┌─ RECORDS SUPPLIED

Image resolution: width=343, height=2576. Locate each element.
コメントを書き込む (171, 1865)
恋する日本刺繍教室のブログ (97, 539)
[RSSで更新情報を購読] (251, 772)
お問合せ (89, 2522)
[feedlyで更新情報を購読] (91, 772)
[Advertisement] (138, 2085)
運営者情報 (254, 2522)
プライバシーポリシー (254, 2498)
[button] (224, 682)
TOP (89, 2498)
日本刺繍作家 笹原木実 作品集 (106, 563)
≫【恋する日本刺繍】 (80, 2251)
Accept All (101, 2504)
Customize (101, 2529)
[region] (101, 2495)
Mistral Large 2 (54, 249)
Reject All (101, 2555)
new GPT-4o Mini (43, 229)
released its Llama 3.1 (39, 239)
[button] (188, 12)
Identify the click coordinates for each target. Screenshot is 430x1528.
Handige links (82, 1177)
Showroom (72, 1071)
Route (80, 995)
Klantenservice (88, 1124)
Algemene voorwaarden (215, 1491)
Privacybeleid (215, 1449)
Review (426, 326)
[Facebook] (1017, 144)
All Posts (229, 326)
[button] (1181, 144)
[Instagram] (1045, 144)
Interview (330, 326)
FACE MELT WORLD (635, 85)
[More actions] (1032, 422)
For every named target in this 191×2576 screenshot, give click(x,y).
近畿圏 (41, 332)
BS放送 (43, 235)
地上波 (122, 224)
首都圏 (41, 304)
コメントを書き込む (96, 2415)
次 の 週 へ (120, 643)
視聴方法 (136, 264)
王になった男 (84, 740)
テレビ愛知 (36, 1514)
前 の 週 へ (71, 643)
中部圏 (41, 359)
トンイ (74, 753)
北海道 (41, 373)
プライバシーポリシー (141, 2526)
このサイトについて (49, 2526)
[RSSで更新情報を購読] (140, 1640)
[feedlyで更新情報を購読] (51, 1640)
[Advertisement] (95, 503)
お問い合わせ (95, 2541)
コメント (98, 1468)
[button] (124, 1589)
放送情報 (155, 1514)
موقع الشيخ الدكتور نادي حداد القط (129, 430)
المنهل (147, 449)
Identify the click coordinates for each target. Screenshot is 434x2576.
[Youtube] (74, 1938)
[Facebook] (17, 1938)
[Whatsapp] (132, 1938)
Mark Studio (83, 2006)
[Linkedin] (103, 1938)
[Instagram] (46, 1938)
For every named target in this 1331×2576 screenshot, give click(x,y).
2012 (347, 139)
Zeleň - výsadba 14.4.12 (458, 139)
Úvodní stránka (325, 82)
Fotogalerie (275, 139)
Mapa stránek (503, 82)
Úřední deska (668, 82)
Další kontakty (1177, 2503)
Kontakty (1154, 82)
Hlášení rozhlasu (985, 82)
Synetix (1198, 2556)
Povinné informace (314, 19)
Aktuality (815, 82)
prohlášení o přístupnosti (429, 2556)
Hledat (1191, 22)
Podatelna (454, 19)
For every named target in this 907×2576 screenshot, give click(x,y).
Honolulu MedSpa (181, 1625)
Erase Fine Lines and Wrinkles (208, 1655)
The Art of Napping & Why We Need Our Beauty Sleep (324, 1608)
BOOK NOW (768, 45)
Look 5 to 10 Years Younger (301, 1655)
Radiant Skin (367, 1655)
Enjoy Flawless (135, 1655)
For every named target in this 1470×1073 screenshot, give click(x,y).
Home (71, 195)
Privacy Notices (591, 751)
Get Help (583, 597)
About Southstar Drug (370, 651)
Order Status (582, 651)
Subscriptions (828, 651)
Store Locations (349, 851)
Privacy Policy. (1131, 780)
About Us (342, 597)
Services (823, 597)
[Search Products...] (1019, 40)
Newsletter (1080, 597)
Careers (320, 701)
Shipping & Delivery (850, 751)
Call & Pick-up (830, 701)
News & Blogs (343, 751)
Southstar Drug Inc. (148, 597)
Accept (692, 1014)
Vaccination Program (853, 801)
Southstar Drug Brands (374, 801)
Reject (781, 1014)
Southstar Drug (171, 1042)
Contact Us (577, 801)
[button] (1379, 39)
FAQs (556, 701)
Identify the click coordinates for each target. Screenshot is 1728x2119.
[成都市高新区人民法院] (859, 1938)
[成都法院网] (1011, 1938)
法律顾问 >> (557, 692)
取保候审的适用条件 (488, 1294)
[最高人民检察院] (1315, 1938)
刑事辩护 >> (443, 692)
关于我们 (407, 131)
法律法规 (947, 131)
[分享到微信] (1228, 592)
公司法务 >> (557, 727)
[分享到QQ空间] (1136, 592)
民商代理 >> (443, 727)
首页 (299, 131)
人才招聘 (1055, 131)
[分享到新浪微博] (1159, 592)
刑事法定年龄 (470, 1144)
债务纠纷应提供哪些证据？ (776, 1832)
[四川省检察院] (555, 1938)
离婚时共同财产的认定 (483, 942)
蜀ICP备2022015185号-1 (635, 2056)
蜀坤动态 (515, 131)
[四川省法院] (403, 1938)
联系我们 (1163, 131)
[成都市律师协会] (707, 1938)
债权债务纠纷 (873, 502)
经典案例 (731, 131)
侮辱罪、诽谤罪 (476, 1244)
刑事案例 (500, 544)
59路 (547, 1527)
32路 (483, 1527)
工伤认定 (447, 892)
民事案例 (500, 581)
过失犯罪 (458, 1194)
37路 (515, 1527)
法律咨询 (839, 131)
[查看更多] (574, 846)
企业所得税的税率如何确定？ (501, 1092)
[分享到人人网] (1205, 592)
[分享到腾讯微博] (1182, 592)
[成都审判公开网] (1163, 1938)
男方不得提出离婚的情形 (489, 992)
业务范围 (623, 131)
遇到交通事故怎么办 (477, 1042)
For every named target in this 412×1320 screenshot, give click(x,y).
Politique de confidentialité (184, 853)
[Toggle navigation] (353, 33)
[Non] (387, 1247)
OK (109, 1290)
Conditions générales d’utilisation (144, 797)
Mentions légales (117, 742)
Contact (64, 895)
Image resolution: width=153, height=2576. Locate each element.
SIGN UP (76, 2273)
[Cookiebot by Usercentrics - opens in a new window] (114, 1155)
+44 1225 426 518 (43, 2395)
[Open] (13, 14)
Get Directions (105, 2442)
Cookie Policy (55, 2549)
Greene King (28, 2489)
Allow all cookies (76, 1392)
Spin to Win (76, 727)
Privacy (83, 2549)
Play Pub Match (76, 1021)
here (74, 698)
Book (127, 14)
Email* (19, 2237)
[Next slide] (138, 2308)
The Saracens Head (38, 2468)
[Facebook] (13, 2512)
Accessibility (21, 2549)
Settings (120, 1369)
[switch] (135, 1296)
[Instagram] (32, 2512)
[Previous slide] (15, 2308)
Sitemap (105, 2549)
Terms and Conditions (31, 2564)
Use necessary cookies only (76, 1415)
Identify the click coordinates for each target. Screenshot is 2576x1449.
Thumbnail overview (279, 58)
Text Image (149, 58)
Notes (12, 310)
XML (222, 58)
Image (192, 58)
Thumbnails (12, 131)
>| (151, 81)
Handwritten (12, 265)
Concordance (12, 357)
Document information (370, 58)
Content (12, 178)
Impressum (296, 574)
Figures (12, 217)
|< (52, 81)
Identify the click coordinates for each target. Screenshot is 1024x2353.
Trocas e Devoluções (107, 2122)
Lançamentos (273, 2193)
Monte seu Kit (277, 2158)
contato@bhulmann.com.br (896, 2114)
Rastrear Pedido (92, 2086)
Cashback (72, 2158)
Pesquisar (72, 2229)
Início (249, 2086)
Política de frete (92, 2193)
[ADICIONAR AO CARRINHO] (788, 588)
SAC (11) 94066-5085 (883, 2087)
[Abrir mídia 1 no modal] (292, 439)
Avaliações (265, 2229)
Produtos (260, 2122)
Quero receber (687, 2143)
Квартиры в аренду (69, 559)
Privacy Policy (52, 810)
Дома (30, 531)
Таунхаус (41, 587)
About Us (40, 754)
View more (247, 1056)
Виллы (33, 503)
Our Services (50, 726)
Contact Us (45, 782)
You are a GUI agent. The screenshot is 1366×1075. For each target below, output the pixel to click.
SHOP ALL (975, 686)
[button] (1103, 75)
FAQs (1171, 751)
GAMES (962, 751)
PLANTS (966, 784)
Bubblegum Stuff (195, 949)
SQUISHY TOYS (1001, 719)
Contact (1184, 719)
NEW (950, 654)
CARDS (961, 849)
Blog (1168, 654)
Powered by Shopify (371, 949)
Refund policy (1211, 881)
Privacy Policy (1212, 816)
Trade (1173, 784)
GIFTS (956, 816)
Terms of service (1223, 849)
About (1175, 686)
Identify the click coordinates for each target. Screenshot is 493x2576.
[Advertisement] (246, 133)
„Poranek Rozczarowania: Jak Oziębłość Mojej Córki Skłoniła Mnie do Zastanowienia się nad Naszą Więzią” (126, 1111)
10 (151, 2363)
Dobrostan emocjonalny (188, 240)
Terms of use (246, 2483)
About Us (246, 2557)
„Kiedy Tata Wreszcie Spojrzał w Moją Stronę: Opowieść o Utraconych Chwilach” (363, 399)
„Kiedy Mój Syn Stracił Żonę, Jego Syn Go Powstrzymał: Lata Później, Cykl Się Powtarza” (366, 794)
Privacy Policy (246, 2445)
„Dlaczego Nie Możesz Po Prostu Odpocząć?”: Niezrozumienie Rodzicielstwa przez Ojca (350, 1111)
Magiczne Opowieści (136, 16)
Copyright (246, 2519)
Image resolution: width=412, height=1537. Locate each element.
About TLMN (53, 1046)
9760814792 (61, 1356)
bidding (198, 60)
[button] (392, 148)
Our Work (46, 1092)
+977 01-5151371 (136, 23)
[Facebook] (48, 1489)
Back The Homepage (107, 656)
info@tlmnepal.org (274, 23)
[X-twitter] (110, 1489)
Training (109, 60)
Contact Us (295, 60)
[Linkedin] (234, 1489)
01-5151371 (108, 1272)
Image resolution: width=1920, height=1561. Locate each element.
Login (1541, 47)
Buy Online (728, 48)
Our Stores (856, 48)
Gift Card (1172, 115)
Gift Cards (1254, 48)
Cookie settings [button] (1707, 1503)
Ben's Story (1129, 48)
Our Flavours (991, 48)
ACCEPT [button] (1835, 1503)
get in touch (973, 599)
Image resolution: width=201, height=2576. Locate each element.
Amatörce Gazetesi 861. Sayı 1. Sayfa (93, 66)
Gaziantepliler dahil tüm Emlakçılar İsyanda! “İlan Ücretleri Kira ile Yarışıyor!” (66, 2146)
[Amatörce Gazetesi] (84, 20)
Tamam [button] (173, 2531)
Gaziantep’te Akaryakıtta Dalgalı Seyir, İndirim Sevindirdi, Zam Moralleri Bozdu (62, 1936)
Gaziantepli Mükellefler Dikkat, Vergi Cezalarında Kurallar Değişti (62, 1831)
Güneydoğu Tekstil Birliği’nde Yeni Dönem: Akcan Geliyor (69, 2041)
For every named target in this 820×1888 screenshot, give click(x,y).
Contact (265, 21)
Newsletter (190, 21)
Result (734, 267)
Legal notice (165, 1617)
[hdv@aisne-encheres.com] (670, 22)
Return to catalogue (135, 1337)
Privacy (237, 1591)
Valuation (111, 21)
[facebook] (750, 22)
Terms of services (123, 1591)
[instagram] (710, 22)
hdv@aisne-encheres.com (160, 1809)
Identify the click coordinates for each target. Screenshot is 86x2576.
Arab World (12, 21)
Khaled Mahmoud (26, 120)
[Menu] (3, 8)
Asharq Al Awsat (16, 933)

└─

▶ [EXERCISE GOAL]
Lines wanted from the listing above: the line with "Review (426, 326)" up to and including the line with "BS放送 (43, 235)". Please write them out exactly, adding nothing else.

▶ [SOLUTION TO THE EXERCISE]
Review (426, 326)
[Facebook] (1017, 144)
All Posts (229, 326)
[button] (1181, 144)
[Instagram] (1045, 144)
Interview (330, 326)
FACE MELT WORLD (635, 85)
[More actions] (1032, 422)
For every named target in this 191×2576 screenshot, give click(x,y).
近畿圏 (41, 332)
BS放送 (43, 235)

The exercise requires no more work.